Wilson E. Schmidt Professor of Economics
Department of Economics, Virginia Tech
Recurring controversies about P values and conﬁdence intervals revisited*
Ecological Society of America (ESA) ECOLOGY
Forum—P Values and Model Selection (pp. 609-654)
Volume 95, Issue 3 (March 2014): pp. 645-651
The use, abuse, interpretations and reinterpretations of the notion of a P value has been a hot topic of controversy since the 1950s in statistics and several applied ﬁelds, including psychology, sociology, ecology, medicine, and economics.
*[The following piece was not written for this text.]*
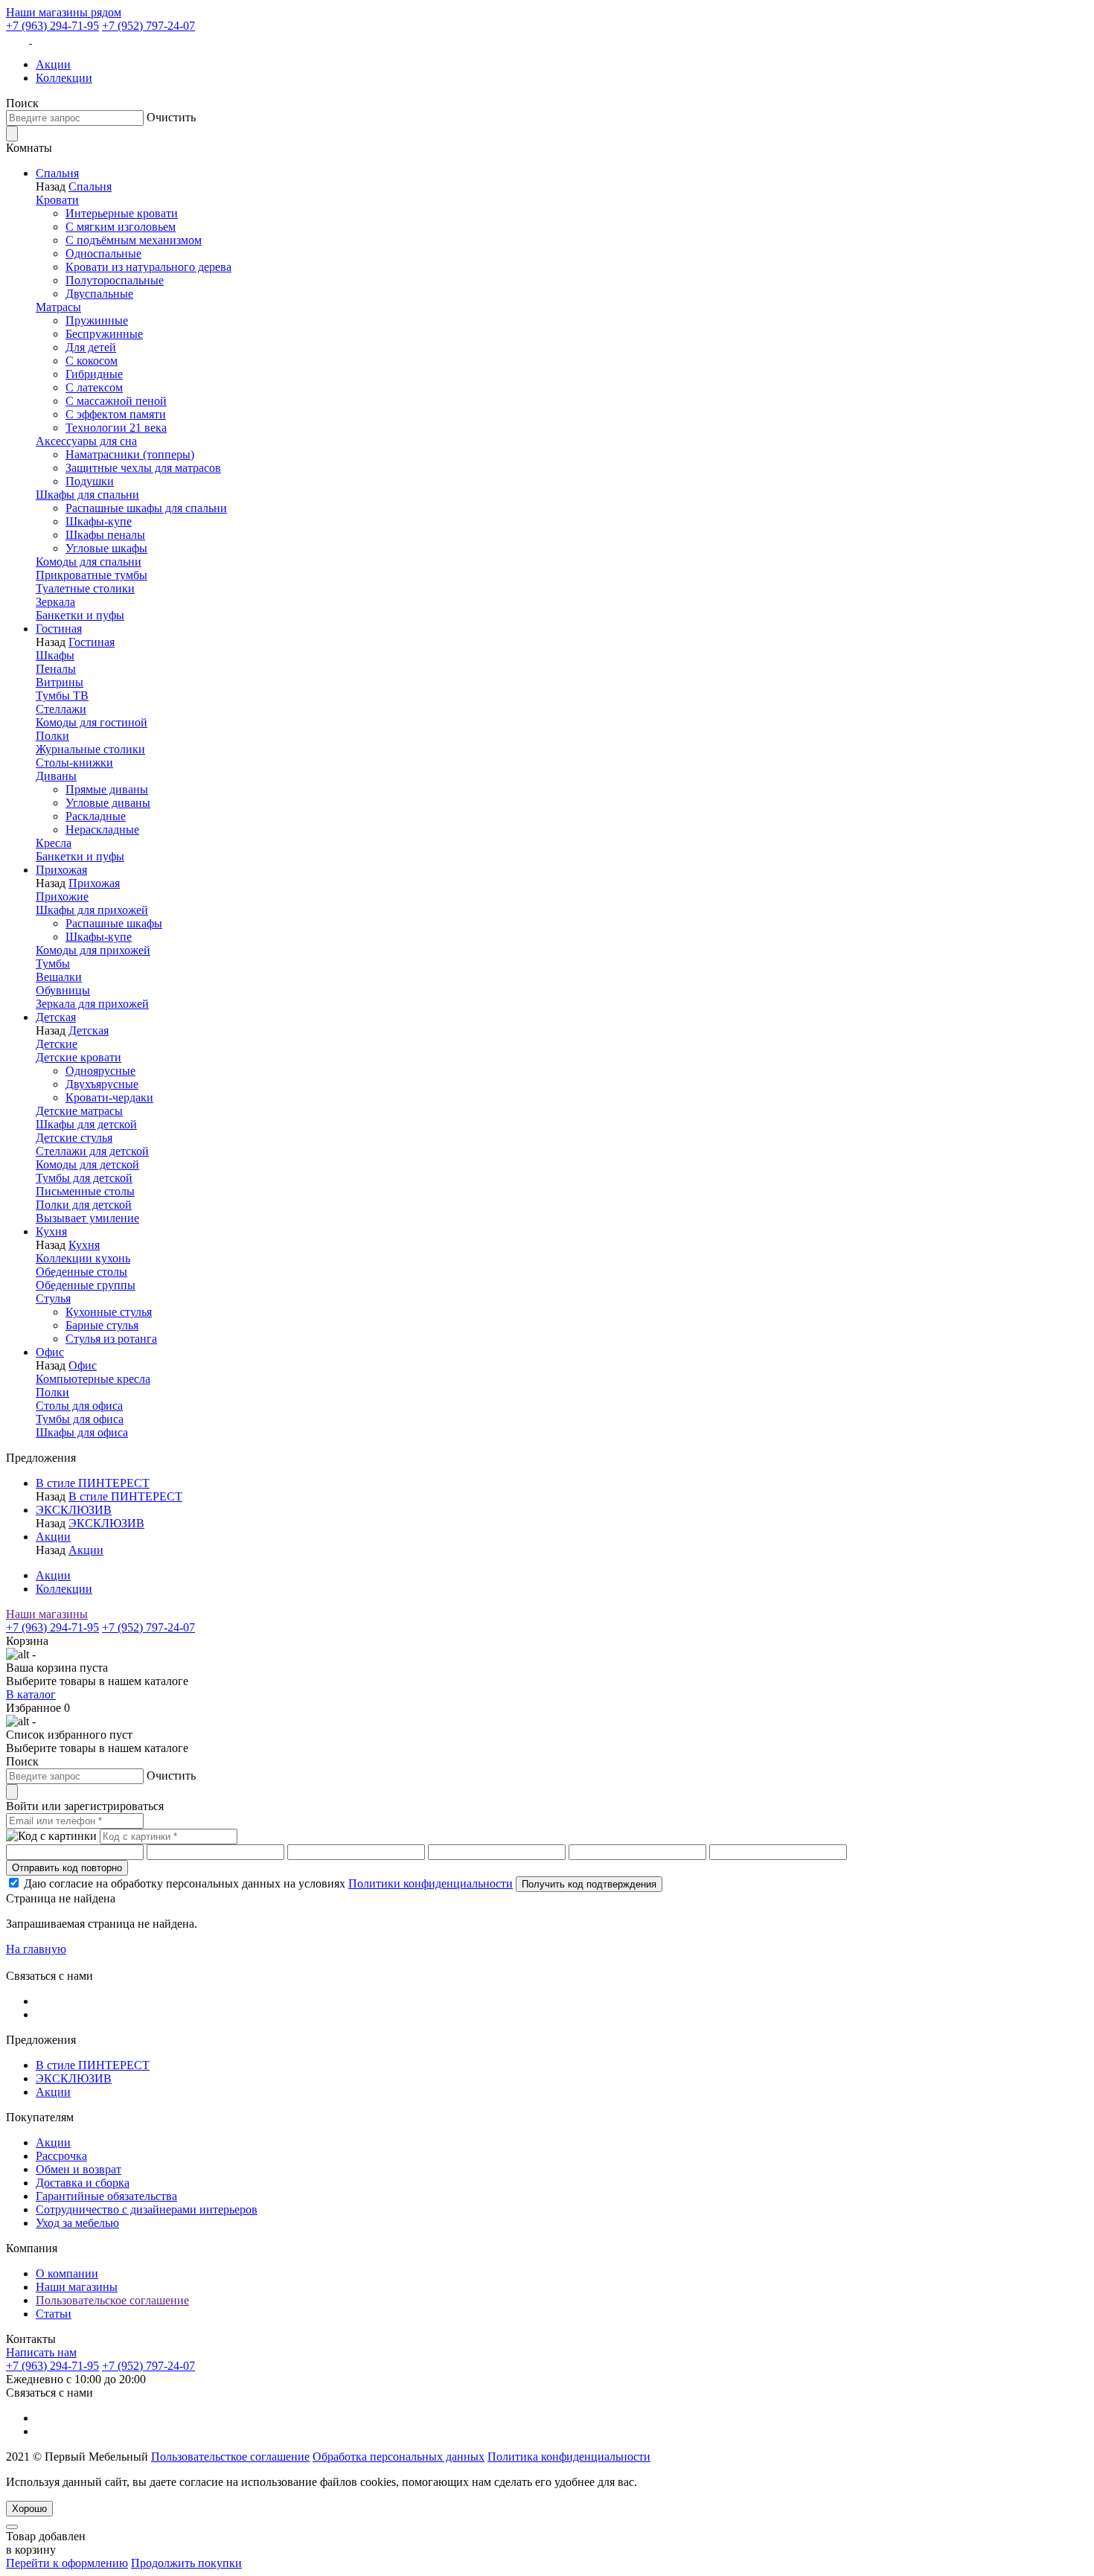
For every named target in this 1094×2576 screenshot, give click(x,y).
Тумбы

The initial controversy between Fisher’s signiﬁcance testing and the Neyman and Pearson (N-P; 1933) hypothesis testing concerned the extent to which the pre-data Type I error probability α can address the arbitrariness and potential abuse of Fisher’s post-data threshold for the P value. Fisher adopted a falsiﬁcationist stance and viewed the P value as an indicator of disagreement (inconsistency, contradiction) between data x0 and the null hypothesis (H0). Indeed, Fisher (1925: 80) went as far as to claim that ‘‘The actual value of p…indicates the strength of evidence against the hypothesis.’’ Neyman’s behavioristic interpretation of the pre-data Type I and II error probabilities precluded any evidential interpretation for the accept/reject the null (H0) rules, insisting that accept (reject) H0 does not connote the truth (falsity) of H0. The last exchange between these protagonists (Fisher 1955, Pearson 1955, Neyman 1956) did nothing to shed light on these issues. By the early 1960s, it was clear that neither account of frequentist testing provided an adequate answer to the question (Mayo 1996): When do data x0 provide evidence for or against a hypothesis H?
The primary aim of this paper is to revisit several charges, interpretations, and comparisons of the P value with other procedures as they relate to their primary aims and objectives, the nature of the questions posed to the data, and the nature of their underlying reasoning and the ensuing inferences. The idea is to shed light on some of these issues using the error-statistical perspective; see Mayo and Spanos (2011).
Click to read all of A. Spanos on “Recurring controversies“.
SUMMARY AND CONCLUSIONS
The paper focused primarily on certain charges, claims, and interpretations of the P value as they relate to CIs and the AIC. It was argued that some of these comparisons and claims are misleading because they ignore key differences in the procedures being compared, such as (1) their primary aims and objectives, (2) the nature of the questions posed to the data, as well as (3) the nature of their underlying reasoning and the ensuing inferences.
In the case of the P value, the crucial issue is whether Fisher’s evidential interpretation of the P value as ‘‘indicating the strength of evidence against H0’’ is appropriate. It is argued that, despite Fisher’s maligning of the Type II error, a principled way to provide an adequate evidential account, in the form of post-data severity evaluation, calls for taking into account the power of the test.
The error-statistical perspective brings out a key weakness of the P value and addresses several foundational issues raised in frequentist testing, including the fallacies of acceptance and rejection as well as misinterpretations of observed CIs; see Mayo and Spanos (2011). The paper also uncovers the connection between model selection procedures and hypothesis testing, revealing the inherent unreliability of the former. Hence, the choice between different procedures should not be ‘‘stylistic’’ (Murtaugh 2013), but should depend on the questions of interest, the answers sought, and the reliability of the procedures.
*Spanos, A. (2014) Recurring controversies about P values and conﬁdence intervals revisited. Ecology 95(3): 645-651.